Based on our extensive experience in the field and state of the art lab equipment we are optimal positioned to generate new intellectual property for our customers.
Successfully securing patent claims requires a comprehensive and data-driven understanding of the structure-activity relationships and is essential for maximizing the value of drug discovery projects.
Key success factors of 3BP's chemistry approach are:
Diverse collection of building blocks. 3BP owns an outstanding collection of non-natural amino acids and building blocks for peptide- and peptidomimetic chemistry. We have the experience to create the most meaningful compound sets and this accelerates the overall optimization process. Moreover this collection is of great value for optimizing, for instance, plasma stability and affinity of lead compounds.
Various macrocyclization strategies. By routinely applying different macrocyclization strategies to peptidic hits we create constrained structures with potentially better affinity, selectivity and/or stability. Furthermore cyclized peptides are often associated with higher permeability.
Optimized interaction with other disciplines. Receiving results of the most important tests, like biological assays, plasma stability, metabolite identifications and PK studies almost directly after synthesis is of great value for the progress and short turnaround times in optimization programs.

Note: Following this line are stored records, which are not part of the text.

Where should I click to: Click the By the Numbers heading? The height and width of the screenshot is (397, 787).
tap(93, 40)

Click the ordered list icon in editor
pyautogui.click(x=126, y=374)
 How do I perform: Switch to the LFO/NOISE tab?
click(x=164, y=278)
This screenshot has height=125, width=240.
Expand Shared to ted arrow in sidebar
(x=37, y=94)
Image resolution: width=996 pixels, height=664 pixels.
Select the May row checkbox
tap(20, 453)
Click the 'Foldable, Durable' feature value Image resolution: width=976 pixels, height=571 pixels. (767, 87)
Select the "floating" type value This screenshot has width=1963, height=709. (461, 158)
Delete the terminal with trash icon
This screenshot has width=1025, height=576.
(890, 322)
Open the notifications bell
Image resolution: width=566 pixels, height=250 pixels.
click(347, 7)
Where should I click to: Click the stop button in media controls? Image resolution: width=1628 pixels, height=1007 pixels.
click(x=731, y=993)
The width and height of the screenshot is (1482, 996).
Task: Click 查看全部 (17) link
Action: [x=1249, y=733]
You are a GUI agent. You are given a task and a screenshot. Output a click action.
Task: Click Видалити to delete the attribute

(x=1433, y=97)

Modifications to increase half-life. Our chemistry group has extensive experience with site specific conjugation of polymers and proteins for improving the terminal half-life of novel lead compounds. BP has established several approaches for the enhancement of plasma protein binding. With those approaches one can aim at once daily or once weekly dosing regimen in humans.
Bispecifics, Dimers and Multimers. For multiple projects 3BP successfully used oligo- or multimerization approaches. Our chemistry group is also involved in the synthesis and optimization of bispecifics. Typical combinations are peptides or small molecules conjugated via spacers to small molecules, peptides, antibody fragments, antibodies or proteins.